Names Similarity - CA

Problem Statement

Develop an algorithm to find the similarity between two names.

Initials: Jane Doe Hamilton == Jane D. Hamilton
Missing Parts: Jane Doe Hamilton == Jane Hamilton
Spelling errors: Jane Hamlton == Jane Hamilton
Word Order: Hamilton, Jane == Jane Hamilton
Titles: Dr. Jane Doe == Jane Doe

*While disambiguating between names, less frequent names will be prioritised

Solution

A rule-based system that returns a score between {0, 1} indicating the similarity between the names as well as a short description of how the score was calculated.

Score: 0.83

Reason: Common Initials

Steps

1. Check for exactly same names

2. Check if names differ by only missing titles(Phd., Dr., Miss., etc.)

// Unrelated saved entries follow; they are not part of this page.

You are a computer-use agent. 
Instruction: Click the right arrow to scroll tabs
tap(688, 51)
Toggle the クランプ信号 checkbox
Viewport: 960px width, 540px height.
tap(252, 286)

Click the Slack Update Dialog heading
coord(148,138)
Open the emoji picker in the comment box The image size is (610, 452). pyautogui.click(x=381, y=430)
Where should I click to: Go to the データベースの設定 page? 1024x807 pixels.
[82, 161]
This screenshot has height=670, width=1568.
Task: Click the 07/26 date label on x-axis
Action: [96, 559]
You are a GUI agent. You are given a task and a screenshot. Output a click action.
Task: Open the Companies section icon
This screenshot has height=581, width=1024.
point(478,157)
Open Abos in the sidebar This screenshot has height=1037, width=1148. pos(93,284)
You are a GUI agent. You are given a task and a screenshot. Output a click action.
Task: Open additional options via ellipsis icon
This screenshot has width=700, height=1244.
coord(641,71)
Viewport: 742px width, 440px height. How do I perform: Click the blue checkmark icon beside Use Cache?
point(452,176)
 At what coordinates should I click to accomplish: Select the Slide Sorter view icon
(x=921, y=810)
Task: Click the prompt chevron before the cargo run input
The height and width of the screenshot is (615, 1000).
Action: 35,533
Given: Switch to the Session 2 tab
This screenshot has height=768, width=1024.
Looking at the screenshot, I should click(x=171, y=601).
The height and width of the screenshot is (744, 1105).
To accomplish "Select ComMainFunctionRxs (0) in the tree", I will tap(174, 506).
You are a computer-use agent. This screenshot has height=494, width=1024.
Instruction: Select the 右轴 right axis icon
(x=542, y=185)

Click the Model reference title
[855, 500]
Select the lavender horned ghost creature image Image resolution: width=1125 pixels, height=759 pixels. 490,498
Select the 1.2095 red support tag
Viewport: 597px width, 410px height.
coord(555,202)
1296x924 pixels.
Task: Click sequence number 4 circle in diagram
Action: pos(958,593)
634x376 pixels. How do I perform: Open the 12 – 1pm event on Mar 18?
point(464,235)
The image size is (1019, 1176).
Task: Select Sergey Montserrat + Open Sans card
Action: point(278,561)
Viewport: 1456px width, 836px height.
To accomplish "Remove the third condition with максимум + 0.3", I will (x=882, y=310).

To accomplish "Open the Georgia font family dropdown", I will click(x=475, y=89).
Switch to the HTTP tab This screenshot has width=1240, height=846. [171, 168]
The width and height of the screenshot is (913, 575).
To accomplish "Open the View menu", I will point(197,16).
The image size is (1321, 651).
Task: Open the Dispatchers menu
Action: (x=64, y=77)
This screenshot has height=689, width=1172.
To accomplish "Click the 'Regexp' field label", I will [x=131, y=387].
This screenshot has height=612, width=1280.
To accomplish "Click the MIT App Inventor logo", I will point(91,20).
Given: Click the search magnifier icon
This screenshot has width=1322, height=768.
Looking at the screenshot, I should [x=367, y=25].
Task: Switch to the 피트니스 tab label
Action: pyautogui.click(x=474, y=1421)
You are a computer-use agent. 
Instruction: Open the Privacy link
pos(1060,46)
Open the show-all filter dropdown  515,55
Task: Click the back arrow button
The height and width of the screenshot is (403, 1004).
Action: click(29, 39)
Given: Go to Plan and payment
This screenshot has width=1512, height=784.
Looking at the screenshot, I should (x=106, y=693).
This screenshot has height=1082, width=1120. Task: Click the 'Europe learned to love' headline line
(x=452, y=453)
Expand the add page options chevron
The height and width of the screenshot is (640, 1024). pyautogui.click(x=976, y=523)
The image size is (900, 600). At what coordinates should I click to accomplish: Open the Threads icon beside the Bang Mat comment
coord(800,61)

3. If one of the names has only first name then match for first names

4. Check if the first and last names are the same

5. Check if one of the names is in the reverse order

* If any of the conditions in 1-5 are true then return a score of 1.0; i.e. - same names

6. If the names have common initials then get a score based on matching initials

7. Get a score based on the number of different characters in both names

8. Get a score based on the popularity of the names

9. Return a combined score based on step 6, 7 and 8

Example Outputs

Name 1	Name 2	Trigger	Score
Jane Doe	Jane Doe	Same Names	1.0
Miss. Jane Doe	Jane Doe	Only additional title	1.0
Jane	Jane Doe	Same first name(one name has only part)	1.0*
Jane Doe Hamilton	Jane Hamilton	Same first and last names	1.0*
Jane Doe	Doe, Jane	Reversed names	1.0
J. Smith	James Smith	Average edit distance, rank and matching initials scores	0.86*
J. Nithercott	James Nithercott	Average edit distance, rank and matching initials scores	0.91*

'*' Uses damping factor(theta) = 1

Customisable/Trainable Parameter: Theta

Rule	Damping Formula
Same First names	den = name_1.n_parts + name_2.n_parts score = (1-(1/den)) + ((1/den)*theta)
Same First and Last names	den = name_1.n_parts + name_2.n_parts score = (1-(1/den)) + ((1/den)*theta)
Initials Match	score = (0.5*theta + (matching_parts)/2)
Rank Score	Score = 0.95*theta

Combined Score

(Where there is no direct rule-based matching)

Average(Edit Distance, Rank Score, Initials Score)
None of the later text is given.